«Правда», публикуя 17 сентября 1941 года Указ Президиума Верховного Совета СССР о награждении А. А. Нечипоренко орденом Ленина, описала его подвиги и особо отметила: «Александр Нечипоренко – храбрейший разведчик, не теряющийся в самой сложной обстановке». Он отличался редкостной удалью, неподражаемой изворотливостью и мгновенной изобретательностью.
В одной из вылазок погиб его друг Александр Подковка, и награда ему была посмертной. Умер от ран другой соратник разведчика – Леонид Коваленко. Михаил Иванович Колодин за героизм в тылу врага был награжден орденом Красного Знамени. Потом он воевал на Азовской флотилии, был ранен, снова награжден. Сейчас живет в Донбассе.

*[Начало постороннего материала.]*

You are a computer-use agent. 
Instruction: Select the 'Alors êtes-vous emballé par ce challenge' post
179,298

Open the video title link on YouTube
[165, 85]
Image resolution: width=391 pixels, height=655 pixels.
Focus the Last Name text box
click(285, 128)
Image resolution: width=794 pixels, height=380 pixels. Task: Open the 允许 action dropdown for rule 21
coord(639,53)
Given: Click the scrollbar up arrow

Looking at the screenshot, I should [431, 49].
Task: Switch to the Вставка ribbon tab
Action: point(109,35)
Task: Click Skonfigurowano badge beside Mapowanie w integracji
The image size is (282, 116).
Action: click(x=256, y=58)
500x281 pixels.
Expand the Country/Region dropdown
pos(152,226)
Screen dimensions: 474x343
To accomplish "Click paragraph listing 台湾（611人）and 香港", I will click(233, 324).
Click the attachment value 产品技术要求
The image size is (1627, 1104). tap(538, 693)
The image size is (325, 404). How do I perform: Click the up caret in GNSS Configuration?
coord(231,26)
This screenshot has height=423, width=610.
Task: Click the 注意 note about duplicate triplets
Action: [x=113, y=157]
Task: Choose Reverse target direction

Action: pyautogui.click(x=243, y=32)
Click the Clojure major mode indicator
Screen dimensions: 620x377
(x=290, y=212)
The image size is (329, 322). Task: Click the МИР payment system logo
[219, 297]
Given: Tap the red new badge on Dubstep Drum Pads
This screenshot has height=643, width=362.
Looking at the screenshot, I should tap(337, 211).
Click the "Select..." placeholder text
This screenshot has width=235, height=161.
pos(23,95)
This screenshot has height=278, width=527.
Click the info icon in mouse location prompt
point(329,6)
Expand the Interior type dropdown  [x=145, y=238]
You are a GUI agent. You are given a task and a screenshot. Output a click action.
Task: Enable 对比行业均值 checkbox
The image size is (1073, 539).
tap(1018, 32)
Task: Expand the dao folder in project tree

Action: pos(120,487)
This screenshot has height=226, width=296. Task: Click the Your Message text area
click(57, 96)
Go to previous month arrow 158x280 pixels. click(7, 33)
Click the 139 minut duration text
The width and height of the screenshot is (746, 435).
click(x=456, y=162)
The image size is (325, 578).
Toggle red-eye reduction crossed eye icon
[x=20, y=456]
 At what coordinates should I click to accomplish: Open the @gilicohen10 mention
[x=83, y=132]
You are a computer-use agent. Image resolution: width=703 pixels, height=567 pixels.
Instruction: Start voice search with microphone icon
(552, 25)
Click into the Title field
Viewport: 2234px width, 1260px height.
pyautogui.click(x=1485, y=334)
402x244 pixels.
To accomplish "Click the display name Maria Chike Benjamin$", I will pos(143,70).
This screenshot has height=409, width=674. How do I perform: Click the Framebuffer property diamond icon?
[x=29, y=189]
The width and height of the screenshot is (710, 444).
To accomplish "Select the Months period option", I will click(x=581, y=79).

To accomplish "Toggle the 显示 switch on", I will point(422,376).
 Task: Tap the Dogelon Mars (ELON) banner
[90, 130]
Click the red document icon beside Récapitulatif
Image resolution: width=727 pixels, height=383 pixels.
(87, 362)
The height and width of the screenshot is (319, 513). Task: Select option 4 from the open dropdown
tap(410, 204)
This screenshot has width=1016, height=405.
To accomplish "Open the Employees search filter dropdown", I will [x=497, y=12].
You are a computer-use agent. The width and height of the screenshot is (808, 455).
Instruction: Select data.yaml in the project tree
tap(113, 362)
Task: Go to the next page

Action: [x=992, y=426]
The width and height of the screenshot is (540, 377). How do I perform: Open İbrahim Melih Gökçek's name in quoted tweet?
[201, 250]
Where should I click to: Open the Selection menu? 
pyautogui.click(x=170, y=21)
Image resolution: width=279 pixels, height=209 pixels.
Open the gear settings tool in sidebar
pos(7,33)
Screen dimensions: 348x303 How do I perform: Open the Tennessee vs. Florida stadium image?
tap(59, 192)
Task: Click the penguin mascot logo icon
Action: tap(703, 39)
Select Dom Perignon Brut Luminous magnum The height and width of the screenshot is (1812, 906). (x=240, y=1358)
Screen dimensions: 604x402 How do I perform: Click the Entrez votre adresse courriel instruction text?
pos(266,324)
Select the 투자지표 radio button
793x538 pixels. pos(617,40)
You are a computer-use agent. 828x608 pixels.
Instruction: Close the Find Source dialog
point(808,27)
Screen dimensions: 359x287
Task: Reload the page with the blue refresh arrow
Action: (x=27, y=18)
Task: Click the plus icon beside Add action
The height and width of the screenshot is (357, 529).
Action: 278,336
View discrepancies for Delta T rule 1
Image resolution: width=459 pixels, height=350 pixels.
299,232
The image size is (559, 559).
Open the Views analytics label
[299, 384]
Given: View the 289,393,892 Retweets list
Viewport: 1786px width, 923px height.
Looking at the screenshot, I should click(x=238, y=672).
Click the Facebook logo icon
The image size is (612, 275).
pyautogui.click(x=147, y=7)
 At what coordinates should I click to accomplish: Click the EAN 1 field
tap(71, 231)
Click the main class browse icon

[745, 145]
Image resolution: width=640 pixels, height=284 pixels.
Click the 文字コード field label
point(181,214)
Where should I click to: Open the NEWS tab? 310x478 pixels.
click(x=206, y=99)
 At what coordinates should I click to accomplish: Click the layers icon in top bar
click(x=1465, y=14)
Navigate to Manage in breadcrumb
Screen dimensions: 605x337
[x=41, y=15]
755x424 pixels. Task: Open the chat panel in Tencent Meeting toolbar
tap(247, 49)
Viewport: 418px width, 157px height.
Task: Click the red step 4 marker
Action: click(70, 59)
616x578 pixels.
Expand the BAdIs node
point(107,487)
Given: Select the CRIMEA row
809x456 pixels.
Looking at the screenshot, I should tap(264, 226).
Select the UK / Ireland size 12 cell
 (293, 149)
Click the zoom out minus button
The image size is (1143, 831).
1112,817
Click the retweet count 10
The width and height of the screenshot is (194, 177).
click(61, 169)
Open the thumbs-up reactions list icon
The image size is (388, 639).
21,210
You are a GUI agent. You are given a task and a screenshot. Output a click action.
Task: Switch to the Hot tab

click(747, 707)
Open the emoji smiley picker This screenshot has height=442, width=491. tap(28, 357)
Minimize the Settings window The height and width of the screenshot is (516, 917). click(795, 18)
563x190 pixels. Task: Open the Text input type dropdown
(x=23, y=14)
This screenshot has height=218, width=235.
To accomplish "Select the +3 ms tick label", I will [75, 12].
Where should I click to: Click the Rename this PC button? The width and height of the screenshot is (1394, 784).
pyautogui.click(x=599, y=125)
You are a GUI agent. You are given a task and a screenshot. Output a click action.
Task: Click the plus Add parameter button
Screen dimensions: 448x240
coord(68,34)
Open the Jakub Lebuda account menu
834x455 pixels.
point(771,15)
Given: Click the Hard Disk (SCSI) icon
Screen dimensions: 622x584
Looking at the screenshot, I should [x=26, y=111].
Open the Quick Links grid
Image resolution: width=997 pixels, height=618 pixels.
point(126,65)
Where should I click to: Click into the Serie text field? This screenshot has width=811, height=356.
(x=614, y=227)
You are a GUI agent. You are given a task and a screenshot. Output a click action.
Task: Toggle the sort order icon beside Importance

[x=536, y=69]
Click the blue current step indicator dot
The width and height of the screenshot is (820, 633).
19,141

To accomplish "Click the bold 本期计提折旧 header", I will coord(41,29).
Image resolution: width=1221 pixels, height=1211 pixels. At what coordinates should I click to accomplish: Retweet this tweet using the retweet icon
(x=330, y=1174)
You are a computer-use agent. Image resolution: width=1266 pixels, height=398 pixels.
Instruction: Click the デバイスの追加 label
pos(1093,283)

Александр Нечипоренко стал политработником и продолжал ходить в разведку. В разведке он и погиб в 1942 году под Таганрогом. В Одессе, в аллее Славы парка имени Шевченко, память героя войны Александра Алексеевича Нечипоренко увековечена мемориальной доской.
Не знаю, может, я сверх меры пристрастен к своему народу, но каждый раз, узнавая о подвиге наших воинов или сам наблюдая их героические поступки, задавал себе вонросы: какая волшебная сила питает их чудотворным эликсиром? Откуда берется у них такая стойкая живучесть? И отвечал себе: конечно, все это идет от нашего образа жизни, от нашей идейной убежденности. Гитлер и германский фашизм, нападая на Советский Союз, рассчитывали на непрочность нашего государства. Но вот они, первые осечки врага, в том числе и под Одессой.
Еще полным ходом шла разгрузка боеприпасов, а у судов – очереди отъезжающих. По трапам понесли раненых, двинулись женщины с детьми и узлами домашних вещей. С заходом солнца суда уйдут. Но начинаются очередная бомбежка, артобстрел. При каждом взрыве дети жмутся к матерям. Раненые беспокоятся, это видно по их напряженным лицам. Их тяготит беспомощность, но они не подают вида. Но самый стоический народ здесь – сестры милосердия. Вот уж подвижницы! Им самим тошно, но не думают о себе, некогда – на попечении сотни раненых.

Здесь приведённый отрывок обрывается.